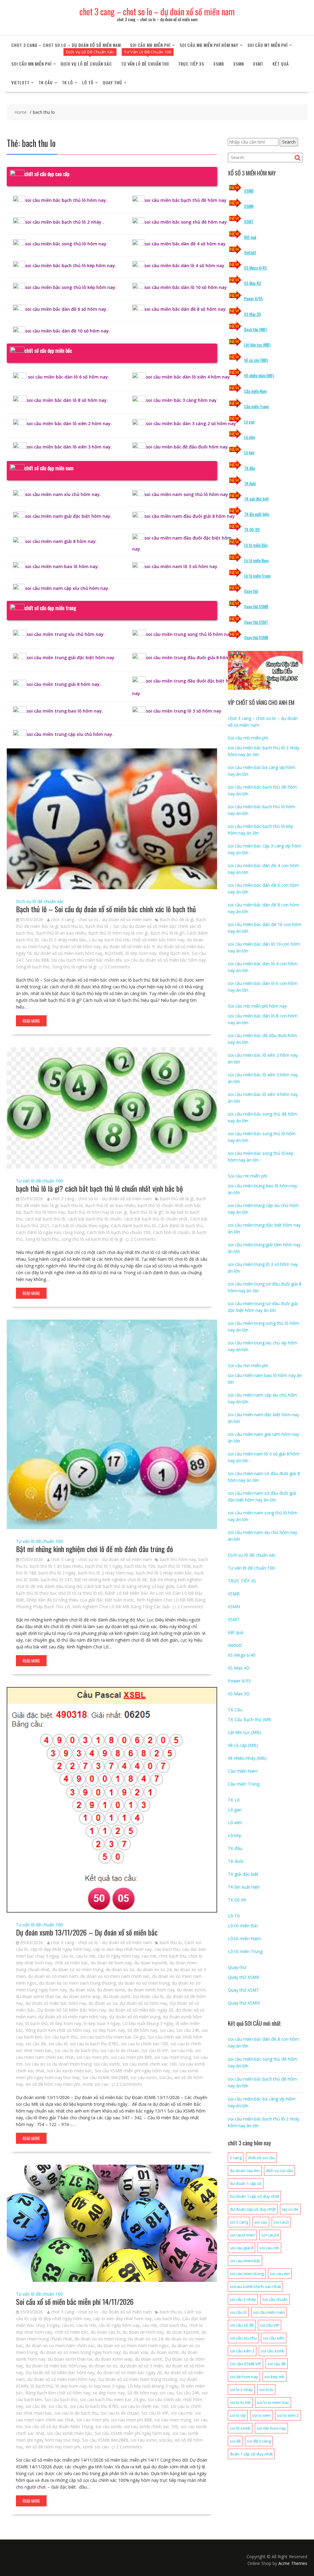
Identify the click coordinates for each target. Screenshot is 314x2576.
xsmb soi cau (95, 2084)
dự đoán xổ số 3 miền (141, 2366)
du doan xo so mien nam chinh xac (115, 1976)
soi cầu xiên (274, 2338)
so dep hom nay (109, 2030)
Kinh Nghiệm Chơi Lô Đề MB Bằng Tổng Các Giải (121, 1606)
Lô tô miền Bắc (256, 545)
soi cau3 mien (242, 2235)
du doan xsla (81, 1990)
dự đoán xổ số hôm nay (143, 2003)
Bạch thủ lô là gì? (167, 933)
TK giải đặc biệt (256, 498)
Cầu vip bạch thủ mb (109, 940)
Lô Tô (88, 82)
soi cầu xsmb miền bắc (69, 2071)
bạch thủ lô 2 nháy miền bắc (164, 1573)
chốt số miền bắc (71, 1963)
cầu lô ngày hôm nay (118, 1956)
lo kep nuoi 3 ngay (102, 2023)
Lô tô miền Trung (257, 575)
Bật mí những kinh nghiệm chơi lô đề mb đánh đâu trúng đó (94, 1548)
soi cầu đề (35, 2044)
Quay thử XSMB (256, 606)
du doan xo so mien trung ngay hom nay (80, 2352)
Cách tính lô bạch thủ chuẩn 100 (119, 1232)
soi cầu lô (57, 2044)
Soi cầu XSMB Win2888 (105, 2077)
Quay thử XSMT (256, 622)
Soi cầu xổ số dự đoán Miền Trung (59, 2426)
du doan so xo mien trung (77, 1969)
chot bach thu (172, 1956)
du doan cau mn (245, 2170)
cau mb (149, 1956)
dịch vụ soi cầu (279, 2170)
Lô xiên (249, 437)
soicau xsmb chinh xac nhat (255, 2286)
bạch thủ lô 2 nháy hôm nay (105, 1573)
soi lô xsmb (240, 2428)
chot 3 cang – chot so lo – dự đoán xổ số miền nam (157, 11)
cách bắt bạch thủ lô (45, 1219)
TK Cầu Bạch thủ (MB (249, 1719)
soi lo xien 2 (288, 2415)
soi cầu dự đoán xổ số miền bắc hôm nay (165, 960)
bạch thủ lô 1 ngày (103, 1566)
+ + + +
- [Task]:
Everything before the line containing "soi cầu lô (57, 2044)" stays out. Write out that line and the rest of the entries exactly.

- [Finished task]:
soi cầu lô (57, 2044)
Soi cầu XSMB Win2888 (105, 2077)
Quay thử XSMT (256, 622)
Soi cầu xổ số dự đoán Miền Trung (59, 2426)
du doan so xo mien trung (77, 1969)
chot bach thu (172, 1956)
du doan cau mn (245, 2170)
cau mb (149, 1956)
dịch vụ soi cầu (279, 2170)
Lô xiên (249, 437)
soicau xsmb chinh xac nhat (255, 2286)
bạch thủ lô 2 nháy hôm nay (105, 1573)
soi lô xsmb (240, 2428)
chot 3 cang – chot so lo – dự đoán xổ số miền nam (157, 11)
cách bắt bạch thủ lô (45, 1219)
TK Cầu Bạch thủ (MB (249, 1719)
soi lo xien 2 (288, 2415)
soi cầu dự đoán xổ số miền bắc hôm nay (165, 960)
bạch thủ lô 1 ngày (103, 1566)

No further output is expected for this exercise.